Keratoconus

Keratoconus is a disease of the cornea, the eye’s clear front part. The cornea becomes progressively thinner and less able to keep its shape against the intraocular pressure (IOP – the eye’s internal pressure). The eyes are filled with fluid that exerts outward pressure against the eyeball wall and the cornea is part of that wall.

The cornea gradually bulges forward as it thins, changing from its proper round shape to a cone-like shape – hence the name Keratoconus, from Greek words meaning cone-shaped cornea. The bulging cornea distorts vision, making it blurry, creating multiple images, and increasing the eye’s light sensitivity. Over time, the person becomes more nearsighted and astigmatic because of the steeper corneal curvature and its irregularity.

Keratoconus Causes

The cause(s) of Keratoconus are not known although some related factors have been observed:

  • It seems to run in families, suggesting a genetic cause
  • For unknown reasons, it occurs more often in people with Down syndrome
  • It has been associated with allergic conditions such as eczema and dermatitis and asthma
  • It can occur after over-exposure to the sun’s UV rays
  • In some cases it appears to arise from chronic eye irritation such as that caused by ill-fitting contact lenses
  • It is associated with excessive eye rubbing
  • It may be associated with certain forms of eye surgery

Keratoconus can develop in one eye or in both and often begins during adolescence or young adulthood. It usually proceeds slowly and is not quickly detected, although in some cases it happens quickly.

Keratoconus Treatments

Because Keratoconus is progressive, with vision changing over time and becoming worse, there is usually a series of treatments. Glasses may first be used but they become inadequate fairly soon.

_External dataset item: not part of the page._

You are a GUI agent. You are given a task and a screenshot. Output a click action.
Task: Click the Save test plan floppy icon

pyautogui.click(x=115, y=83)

  • Contact Lenses – At first, soft contact lenses can help, but at some point the bulging makes them inadequate and the patient uses rigid gas-permeable (RGP) contacts. Their rigidity helps correct the conical shape, smoothing it down. However, they can be uncomfortable to wear.Another option is to “piggyback” two types of contact lens on top of each other. Soft lenses are placed on the cornea and RGP lenses on top of the soft lenses. This increases comfort because the soft lenses cushion the RGP lenses. Modern contacts are permeable enough that oxygen can still reach the cornea through two lenses. That is important because the cornea has no blood supply to bring it oxygen.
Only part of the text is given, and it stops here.